Question

How do you factor ${{y}^{2}}+2xy-63{{x}^{2}}$ ?

Answer 1

Hint: This type of question can be solved simply by splitting the terms as sum of two terms and product of two terms. We then need to take the common terms out and convert it into product form thereby factoring it.

Complete step-by-step answer:
Question given is ${{y}^{2}}+2xy-63{{x}^{2}}$ which is a polynomial equation that needs to be factorized. It has a ${{y}^{2}}$ term that has a coefficient of 1. It has a ${{x}^{2}}$ term that has a coefficient of -63. We also have a $xy$ term with a coefficient of +2.
So, firstly we have to split the +2 term as a sum of two terms say $a$ and $b$ such that,
$a+b=+2......\left( 1 \right)$
Now let us consider the -63 term which can be represented as a product of the same two terms $a$ and $b$ such that,
$a.b=-63......\left( 2 \right)$
From the multiplication tables, we can see many combinations for 63 such as by multiplying -21 by 3, 21 by -3, -9 by 7 and 9 by -7. But from this set, we need to pick the numbers such that the sum of the two is equal to +2. We see only the combination of 9 and -7 satisfies this condition.
Therefore, by using this in the question,
$\Rightarrow {{y}^{2}}+9xy-7xy+(9.-7){{x}^{2}}$
$\Rightarrow {{y}^{2}}+9xy-7xy-9.7{{x}^{2}}$
Taking out $y$ common from first two terms and $-7x$ common from next 2 terms,
$\Rightarrow y(y+9x)-7x(y+9x)$
Taking the term $(y+9x)$ out common we get,
$\Rightarrow (y+9x).(y-7x)......(3)$
Therefore, we have split or factorized the above question into the equation given above.
Hence the final answer is $(y+9x).(y-7x)$ .

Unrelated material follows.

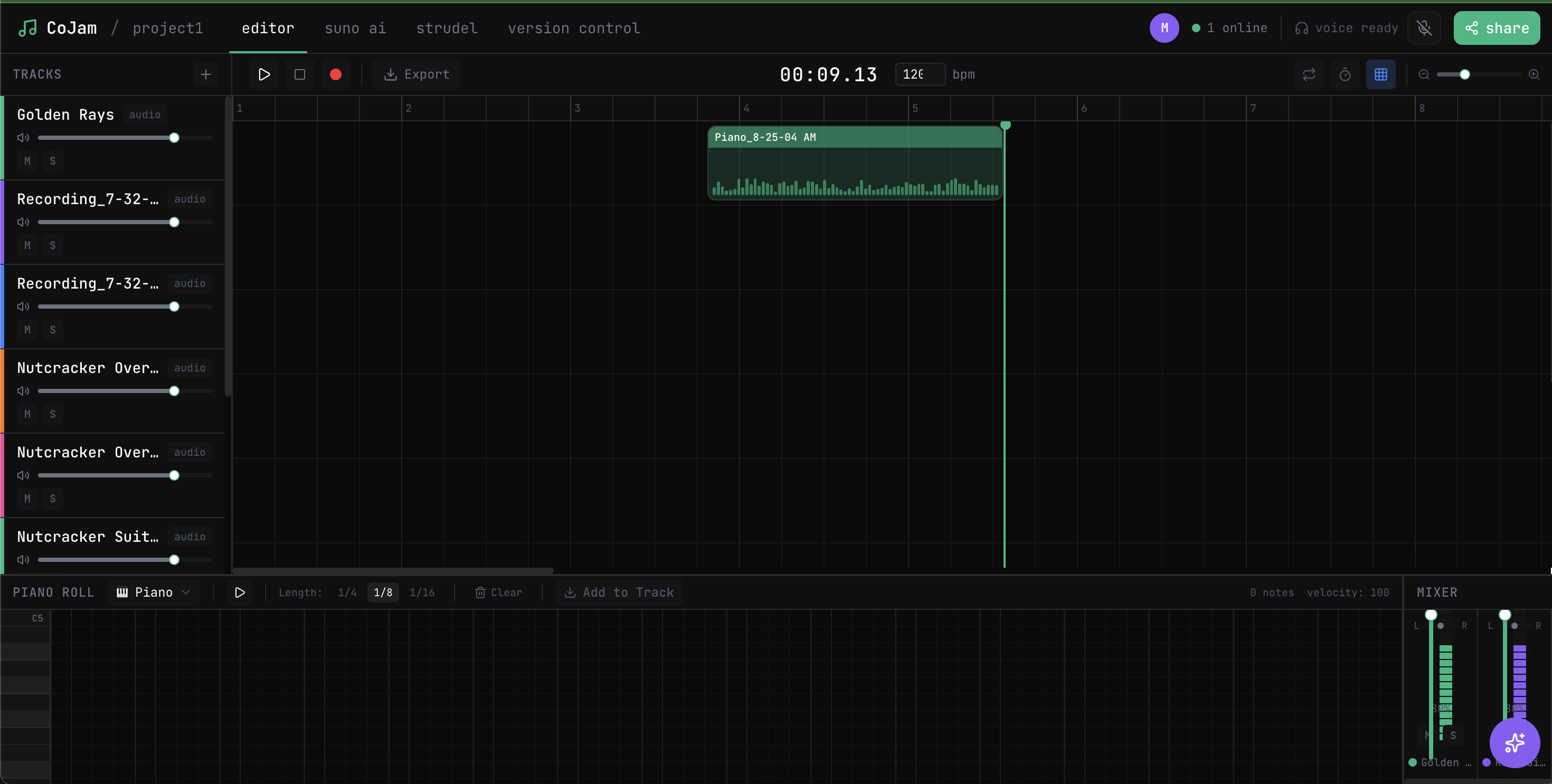Switch to the suno ai tab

Note: While solving this question, the students need to be careful while choosing the factors. This step can be performed well if students have a fair and sound knowledge of their multiplication tables. Also, care must be taken while noting down the sign before splitting the number because a wrong sign can lead to selection of wrong factors and the solution itself will be wrong.